**WHAT YOU HAVE TO DO**
Transcribe the material below verbatim, from the line with "Image resolution: width=1178" up to and including the line with "Action: click(x=622, y=199)".

**EXCERPTED RECORDS**
###
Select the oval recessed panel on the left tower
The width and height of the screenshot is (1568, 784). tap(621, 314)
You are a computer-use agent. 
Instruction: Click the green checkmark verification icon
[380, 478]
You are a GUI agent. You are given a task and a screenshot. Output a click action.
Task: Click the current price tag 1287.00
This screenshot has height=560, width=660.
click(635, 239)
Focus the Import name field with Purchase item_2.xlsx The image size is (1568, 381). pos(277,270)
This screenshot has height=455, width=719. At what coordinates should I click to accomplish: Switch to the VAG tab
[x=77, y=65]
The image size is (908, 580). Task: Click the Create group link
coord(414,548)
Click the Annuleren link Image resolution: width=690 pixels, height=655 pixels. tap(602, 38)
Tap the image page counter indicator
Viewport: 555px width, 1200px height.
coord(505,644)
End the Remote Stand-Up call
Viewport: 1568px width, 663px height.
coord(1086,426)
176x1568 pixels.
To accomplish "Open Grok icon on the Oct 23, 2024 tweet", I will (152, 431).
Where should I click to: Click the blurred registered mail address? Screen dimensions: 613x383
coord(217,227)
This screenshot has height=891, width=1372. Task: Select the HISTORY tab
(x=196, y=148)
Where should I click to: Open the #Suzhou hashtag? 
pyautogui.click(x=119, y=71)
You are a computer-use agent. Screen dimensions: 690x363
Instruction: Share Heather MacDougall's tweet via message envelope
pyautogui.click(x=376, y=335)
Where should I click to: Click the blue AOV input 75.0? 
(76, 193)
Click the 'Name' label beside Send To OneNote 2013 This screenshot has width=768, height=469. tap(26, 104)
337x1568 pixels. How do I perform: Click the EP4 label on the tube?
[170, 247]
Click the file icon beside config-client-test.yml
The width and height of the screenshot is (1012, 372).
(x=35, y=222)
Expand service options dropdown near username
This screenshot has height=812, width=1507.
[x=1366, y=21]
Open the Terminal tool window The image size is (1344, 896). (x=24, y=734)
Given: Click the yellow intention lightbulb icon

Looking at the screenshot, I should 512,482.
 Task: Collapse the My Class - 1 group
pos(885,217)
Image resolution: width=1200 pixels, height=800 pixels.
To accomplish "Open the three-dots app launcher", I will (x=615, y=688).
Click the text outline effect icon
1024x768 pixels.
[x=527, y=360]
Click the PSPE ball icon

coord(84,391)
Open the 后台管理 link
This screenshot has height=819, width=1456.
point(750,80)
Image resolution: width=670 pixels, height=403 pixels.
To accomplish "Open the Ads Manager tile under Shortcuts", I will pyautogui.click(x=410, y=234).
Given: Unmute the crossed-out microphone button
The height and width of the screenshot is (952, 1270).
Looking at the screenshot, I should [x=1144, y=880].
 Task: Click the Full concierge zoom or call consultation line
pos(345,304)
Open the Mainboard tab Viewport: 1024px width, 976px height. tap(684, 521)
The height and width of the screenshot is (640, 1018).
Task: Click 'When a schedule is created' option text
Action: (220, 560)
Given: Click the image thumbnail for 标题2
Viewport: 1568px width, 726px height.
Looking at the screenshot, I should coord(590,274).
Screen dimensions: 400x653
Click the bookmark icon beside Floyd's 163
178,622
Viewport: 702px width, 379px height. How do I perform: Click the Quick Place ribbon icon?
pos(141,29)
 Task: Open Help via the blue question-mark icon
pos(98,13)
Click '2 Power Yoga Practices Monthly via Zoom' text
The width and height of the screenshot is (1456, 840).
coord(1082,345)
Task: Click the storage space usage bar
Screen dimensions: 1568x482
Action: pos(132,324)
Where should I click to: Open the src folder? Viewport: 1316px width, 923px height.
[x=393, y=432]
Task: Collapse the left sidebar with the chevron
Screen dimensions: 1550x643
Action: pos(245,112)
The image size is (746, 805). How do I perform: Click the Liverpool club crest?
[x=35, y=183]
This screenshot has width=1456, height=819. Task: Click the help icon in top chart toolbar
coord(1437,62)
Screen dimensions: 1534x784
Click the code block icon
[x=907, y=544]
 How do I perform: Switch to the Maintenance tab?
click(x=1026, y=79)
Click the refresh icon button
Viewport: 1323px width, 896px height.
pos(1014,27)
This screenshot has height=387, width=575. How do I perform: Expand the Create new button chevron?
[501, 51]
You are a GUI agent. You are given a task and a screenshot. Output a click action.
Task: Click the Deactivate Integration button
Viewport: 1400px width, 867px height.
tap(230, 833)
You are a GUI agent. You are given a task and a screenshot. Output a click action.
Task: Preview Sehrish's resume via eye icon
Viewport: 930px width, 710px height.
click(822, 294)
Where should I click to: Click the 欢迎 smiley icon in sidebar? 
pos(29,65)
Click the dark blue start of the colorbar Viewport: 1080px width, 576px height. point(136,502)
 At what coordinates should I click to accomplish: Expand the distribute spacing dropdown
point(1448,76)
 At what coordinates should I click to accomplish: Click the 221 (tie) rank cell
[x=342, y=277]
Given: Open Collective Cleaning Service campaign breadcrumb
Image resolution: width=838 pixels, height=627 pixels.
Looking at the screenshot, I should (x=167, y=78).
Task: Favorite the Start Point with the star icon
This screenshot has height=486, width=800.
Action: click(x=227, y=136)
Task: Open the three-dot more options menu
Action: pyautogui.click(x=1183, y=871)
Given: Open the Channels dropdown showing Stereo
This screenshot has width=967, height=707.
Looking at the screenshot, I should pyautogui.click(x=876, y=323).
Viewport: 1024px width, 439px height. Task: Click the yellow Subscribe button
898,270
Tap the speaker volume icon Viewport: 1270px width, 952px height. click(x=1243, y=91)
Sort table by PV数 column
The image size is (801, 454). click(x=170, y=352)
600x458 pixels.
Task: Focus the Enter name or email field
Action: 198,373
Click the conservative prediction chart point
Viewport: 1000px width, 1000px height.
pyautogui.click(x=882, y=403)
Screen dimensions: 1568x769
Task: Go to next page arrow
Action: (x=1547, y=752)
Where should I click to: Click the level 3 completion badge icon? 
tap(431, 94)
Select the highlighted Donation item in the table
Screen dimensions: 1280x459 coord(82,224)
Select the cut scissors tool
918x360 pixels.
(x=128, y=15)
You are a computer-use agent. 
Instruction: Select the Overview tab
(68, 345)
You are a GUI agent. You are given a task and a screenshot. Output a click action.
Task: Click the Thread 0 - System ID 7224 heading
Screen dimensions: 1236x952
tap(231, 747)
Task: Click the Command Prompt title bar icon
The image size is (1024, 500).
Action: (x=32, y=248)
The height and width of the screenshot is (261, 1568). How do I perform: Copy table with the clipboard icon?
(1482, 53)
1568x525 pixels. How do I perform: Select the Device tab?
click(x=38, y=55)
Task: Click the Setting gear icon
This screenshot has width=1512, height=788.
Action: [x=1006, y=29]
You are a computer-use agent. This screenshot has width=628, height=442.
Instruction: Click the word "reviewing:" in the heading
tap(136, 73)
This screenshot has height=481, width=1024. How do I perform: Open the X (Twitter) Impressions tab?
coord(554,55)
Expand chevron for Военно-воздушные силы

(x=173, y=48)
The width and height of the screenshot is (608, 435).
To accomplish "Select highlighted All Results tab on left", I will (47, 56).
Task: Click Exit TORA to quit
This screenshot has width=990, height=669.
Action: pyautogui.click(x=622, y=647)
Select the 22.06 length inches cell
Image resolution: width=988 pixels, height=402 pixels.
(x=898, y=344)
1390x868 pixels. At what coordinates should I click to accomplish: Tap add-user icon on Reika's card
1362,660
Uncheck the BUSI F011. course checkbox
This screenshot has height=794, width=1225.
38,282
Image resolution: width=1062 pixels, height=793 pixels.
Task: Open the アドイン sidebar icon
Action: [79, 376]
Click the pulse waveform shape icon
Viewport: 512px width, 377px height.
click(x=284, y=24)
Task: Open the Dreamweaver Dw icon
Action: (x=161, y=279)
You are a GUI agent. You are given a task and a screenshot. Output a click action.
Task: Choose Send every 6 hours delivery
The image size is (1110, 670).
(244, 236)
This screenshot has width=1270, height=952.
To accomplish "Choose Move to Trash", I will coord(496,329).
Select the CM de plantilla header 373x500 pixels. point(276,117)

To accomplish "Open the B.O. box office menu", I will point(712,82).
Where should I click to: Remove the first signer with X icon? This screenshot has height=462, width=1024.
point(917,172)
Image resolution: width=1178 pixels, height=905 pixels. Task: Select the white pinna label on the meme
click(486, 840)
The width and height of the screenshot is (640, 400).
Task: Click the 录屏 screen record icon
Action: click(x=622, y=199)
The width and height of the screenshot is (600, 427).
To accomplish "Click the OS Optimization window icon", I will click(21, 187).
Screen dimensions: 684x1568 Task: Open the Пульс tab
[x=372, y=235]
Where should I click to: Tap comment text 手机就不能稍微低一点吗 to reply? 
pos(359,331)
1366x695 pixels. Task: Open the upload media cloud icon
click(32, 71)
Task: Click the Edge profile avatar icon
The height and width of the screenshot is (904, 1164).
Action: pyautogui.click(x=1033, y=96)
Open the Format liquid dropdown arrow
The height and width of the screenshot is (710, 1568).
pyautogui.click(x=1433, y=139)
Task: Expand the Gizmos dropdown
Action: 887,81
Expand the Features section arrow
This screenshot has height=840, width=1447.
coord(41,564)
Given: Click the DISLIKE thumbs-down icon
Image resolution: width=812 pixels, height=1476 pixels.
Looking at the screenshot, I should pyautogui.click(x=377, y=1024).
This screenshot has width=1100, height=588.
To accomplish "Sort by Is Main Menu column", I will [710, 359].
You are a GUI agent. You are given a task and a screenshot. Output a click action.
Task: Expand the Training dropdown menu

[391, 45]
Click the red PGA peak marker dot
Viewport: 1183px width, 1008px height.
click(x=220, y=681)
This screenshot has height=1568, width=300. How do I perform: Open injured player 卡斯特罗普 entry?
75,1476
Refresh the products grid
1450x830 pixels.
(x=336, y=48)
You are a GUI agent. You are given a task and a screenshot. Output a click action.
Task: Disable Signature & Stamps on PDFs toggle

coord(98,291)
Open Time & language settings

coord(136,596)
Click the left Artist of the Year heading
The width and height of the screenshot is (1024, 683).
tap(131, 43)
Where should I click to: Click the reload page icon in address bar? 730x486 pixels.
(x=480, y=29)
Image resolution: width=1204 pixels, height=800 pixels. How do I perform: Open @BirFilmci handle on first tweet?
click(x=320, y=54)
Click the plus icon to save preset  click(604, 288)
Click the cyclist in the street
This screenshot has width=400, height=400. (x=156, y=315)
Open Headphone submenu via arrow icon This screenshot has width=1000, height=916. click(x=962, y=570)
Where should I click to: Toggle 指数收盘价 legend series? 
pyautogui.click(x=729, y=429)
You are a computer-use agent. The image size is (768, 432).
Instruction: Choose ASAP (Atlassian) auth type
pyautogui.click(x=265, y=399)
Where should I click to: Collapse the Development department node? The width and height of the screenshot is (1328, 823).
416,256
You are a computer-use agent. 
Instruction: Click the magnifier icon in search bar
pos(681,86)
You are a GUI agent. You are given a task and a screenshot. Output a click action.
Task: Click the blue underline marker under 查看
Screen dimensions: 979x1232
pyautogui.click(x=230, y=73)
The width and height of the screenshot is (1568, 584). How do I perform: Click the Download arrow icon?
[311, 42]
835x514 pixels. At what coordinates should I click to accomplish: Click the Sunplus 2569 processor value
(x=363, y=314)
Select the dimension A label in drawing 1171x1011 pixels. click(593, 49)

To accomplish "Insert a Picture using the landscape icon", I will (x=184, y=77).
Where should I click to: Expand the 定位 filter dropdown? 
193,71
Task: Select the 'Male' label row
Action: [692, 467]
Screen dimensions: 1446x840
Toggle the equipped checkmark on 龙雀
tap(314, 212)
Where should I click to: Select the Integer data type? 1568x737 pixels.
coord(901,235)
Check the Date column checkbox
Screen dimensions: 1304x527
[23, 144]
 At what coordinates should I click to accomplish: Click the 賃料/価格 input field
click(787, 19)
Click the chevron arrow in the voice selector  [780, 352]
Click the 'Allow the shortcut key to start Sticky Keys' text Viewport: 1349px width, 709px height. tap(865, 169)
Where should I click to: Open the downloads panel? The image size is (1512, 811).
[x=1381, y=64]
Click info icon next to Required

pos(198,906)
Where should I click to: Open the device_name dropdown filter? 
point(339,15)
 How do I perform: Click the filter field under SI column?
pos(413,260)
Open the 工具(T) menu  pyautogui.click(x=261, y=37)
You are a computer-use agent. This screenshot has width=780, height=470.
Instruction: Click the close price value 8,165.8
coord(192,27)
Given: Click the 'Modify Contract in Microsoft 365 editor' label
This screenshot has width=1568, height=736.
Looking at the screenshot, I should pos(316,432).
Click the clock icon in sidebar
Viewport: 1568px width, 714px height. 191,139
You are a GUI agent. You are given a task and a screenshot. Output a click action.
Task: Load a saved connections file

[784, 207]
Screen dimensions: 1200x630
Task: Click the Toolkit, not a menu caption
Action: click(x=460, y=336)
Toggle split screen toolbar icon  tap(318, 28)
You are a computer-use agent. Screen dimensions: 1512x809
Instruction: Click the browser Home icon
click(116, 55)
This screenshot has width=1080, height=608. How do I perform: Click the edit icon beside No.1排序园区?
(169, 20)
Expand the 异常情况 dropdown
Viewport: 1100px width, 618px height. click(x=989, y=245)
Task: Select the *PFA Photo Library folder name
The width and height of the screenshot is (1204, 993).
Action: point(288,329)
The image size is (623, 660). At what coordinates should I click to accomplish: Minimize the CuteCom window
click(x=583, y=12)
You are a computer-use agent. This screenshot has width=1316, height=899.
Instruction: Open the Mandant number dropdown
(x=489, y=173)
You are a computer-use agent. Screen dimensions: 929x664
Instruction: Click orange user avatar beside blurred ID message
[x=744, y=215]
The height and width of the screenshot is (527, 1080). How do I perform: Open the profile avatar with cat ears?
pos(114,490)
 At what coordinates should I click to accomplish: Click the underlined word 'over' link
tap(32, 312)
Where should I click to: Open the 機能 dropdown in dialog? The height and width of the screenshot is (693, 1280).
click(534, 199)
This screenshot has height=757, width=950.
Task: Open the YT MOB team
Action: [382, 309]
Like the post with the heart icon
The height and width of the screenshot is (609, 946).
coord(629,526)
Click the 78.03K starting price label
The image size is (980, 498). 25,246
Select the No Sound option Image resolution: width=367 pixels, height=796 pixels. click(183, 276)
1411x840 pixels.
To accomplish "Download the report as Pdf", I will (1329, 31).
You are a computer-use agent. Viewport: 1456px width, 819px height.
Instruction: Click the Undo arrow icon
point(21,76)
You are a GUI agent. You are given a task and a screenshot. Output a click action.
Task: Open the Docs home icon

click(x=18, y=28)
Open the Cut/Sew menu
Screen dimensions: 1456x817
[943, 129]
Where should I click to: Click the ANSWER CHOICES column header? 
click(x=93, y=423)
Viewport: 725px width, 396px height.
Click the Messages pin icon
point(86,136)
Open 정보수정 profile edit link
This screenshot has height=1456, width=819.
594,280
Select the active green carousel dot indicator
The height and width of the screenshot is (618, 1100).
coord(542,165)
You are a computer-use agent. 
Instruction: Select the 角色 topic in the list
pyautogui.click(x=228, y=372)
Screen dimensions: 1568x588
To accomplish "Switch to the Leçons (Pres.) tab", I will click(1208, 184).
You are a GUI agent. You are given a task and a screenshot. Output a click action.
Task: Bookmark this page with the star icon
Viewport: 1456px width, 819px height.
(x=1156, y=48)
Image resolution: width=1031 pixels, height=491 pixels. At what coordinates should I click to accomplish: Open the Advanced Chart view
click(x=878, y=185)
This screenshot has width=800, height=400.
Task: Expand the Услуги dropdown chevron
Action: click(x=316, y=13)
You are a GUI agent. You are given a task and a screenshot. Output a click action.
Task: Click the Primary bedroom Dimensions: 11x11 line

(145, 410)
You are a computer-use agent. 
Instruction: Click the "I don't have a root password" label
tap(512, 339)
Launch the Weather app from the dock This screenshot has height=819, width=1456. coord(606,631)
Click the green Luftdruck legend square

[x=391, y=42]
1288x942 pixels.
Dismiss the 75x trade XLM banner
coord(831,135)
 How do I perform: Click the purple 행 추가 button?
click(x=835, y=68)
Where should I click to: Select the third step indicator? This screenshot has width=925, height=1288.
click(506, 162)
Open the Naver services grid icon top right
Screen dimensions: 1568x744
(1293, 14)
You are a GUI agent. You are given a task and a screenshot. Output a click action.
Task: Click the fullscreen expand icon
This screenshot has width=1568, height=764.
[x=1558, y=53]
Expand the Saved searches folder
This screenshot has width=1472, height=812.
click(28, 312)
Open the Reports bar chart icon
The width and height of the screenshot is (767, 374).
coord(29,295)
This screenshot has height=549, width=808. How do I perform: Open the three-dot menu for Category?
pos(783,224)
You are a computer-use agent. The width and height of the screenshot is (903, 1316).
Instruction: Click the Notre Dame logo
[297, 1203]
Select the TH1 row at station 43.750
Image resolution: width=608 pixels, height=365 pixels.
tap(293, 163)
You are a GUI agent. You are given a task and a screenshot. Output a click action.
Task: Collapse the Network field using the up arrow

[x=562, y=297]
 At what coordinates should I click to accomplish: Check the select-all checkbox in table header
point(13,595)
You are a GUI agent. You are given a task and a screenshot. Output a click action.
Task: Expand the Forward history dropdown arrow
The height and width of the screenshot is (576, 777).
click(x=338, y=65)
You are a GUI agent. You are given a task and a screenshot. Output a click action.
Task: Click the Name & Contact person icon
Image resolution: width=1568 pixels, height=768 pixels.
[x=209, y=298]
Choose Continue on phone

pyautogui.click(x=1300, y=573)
###
**ANSWER TO THE TASK**
Image resolution: width=1178 pixels, height=905 pixels. Task: Select the white pinna label on the meme
click(486, 840)
The width and height of the screenshot is (640, 400).
Task: Click the 录屏 screen record icon
Action: click(x=622, y=199)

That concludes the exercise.